21 Apr 2010 (updated 21 Apr 2010 at 04:39 UTC) »

I'm finally off Network Solutions. When they finally delivered the "authorization code" (first stalling for four days, for no reason) they offered a year's service for $16. Never, during 15 years as a regular customer, did they ever offer any $16 service short of a 7 year contract. Of course Gandi offers better every year, no strings attached (and even less for the despised ".biz", ".me", and ".co.uk" suffixes).

I'm a little late, but my Ada Lovelace Day choice for admired female hacker is Emilia Käsper, who coded implementations of AES-CTR and AES-GCM that run in under 10 cycles/byte, using SSE3 instructions, and defeat timing attacks besides. Each of 8 128-bit registers holds a bit from each byte in 128 bytes of plaintext: paper, slides. It isn't clear from the slides, but she shuffles the bits to their various registers using an SSSE3 instruction (and a "shuffle unit") that isn't in current AMD chips. Besides the speed, this is important because timing attacks on regular AES implementations are astonishingly easy.

A faster cipher would work on 128-byte blocks and just skip the bit shuffling.
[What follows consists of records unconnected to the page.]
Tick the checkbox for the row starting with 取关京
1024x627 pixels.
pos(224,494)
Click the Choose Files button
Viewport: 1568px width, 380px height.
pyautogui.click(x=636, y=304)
It wouldn't interoperate with anybody, but would be equally secure. If you went that route, I gather that one step of AES has turned out not to add any security, so you could skip that bit, too. You could call your cipher Skiphack. (Little historical joke there.)

My domain, cantrip.org, has been with Network Solutions ever since its inception. I've meant for years to move it, but just never got around to it until now. I chose Gandi.net for no better reason than that it's what Joey Hess uses. When you try to move your domain off of NS, they impose an arbitrary five-day delay, and offer you a 43% one-year discount (but still more than the competition) to stay. Of course each of these further steels my resolve to leave them.

I registered dingydangy.com with Gandi for my kids.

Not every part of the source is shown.